◆ **Given information**
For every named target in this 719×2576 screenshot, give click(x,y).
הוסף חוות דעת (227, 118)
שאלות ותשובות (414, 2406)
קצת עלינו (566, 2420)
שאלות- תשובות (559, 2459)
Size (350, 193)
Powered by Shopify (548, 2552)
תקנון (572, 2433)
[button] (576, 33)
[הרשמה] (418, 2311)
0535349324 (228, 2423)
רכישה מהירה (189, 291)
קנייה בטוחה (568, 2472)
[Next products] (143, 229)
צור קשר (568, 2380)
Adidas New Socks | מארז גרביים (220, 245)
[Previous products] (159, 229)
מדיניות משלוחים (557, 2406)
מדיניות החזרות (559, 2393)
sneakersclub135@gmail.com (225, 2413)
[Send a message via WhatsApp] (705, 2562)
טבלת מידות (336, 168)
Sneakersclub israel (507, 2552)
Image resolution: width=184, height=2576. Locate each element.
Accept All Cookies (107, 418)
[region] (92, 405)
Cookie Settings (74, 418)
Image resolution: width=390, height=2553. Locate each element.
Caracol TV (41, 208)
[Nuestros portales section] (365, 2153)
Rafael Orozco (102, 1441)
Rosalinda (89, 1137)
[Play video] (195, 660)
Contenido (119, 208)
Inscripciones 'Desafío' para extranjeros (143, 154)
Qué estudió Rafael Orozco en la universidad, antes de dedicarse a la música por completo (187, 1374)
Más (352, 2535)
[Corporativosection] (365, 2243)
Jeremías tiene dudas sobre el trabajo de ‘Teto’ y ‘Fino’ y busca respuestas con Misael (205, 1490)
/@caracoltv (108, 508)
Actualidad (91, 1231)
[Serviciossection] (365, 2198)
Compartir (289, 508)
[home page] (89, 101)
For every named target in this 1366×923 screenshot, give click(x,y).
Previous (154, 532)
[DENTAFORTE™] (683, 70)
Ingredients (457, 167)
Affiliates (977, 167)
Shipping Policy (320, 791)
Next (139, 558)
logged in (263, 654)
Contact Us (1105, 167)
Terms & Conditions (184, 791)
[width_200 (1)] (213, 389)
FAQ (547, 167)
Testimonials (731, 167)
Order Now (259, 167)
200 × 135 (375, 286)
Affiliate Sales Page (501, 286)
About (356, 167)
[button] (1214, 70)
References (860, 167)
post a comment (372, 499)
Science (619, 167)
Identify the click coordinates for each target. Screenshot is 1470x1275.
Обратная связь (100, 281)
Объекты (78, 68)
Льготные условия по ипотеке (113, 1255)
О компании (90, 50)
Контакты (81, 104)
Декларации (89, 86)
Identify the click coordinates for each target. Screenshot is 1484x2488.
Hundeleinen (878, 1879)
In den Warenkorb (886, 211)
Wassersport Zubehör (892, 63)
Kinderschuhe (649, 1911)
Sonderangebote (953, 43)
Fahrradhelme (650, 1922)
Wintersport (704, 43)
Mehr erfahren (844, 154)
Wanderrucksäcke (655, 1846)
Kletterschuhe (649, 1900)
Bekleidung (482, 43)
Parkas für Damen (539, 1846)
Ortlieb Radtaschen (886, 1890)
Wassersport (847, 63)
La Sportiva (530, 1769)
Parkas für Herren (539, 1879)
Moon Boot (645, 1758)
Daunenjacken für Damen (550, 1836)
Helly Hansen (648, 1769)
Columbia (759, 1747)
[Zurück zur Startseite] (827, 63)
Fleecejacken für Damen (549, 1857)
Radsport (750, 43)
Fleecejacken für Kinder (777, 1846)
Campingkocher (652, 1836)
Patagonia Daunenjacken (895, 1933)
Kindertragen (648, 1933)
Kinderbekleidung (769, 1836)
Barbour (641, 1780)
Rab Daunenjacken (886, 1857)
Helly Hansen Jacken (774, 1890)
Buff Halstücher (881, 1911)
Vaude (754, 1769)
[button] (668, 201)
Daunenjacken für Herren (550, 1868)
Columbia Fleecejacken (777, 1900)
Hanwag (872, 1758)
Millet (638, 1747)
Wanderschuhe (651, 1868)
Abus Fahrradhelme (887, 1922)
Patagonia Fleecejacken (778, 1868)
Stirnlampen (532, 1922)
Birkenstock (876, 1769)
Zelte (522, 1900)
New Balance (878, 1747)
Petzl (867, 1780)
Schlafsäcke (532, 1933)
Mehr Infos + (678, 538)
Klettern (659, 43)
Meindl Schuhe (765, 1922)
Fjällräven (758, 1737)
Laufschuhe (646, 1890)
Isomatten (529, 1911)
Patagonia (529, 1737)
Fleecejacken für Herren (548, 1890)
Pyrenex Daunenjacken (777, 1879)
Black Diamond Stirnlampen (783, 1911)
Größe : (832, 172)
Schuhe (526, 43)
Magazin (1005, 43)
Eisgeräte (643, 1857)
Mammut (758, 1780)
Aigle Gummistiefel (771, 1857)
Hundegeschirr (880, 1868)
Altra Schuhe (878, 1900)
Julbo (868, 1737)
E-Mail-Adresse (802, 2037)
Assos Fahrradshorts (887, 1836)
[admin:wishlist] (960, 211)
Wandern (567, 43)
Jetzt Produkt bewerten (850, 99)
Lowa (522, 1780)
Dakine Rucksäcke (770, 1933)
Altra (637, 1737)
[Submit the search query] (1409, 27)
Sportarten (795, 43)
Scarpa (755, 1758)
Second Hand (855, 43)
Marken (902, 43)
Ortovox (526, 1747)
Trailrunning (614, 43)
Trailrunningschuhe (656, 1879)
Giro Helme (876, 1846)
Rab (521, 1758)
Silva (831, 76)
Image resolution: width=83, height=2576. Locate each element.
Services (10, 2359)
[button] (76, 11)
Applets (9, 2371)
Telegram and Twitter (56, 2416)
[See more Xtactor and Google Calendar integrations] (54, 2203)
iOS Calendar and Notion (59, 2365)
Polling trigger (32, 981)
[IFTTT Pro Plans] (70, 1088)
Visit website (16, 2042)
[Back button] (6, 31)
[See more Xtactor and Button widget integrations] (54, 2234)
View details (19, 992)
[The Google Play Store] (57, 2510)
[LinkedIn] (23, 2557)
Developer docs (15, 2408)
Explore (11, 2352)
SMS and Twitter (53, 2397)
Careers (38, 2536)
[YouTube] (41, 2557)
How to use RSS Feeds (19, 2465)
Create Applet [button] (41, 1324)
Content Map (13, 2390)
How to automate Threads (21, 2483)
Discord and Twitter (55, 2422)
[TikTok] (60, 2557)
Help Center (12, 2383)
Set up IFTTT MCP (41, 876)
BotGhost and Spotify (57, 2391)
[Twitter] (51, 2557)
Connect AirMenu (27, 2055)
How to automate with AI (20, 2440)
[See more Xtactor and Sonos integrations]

◆ **Activity**
Which lines of the records above hold the word "Herren"? Copy each one out.

◆ **Response below**
Parkas für Herren (539, 1879)
Daunenjacken für Herren (550, 1868)
Fleecejacken für Herren (548, 1890)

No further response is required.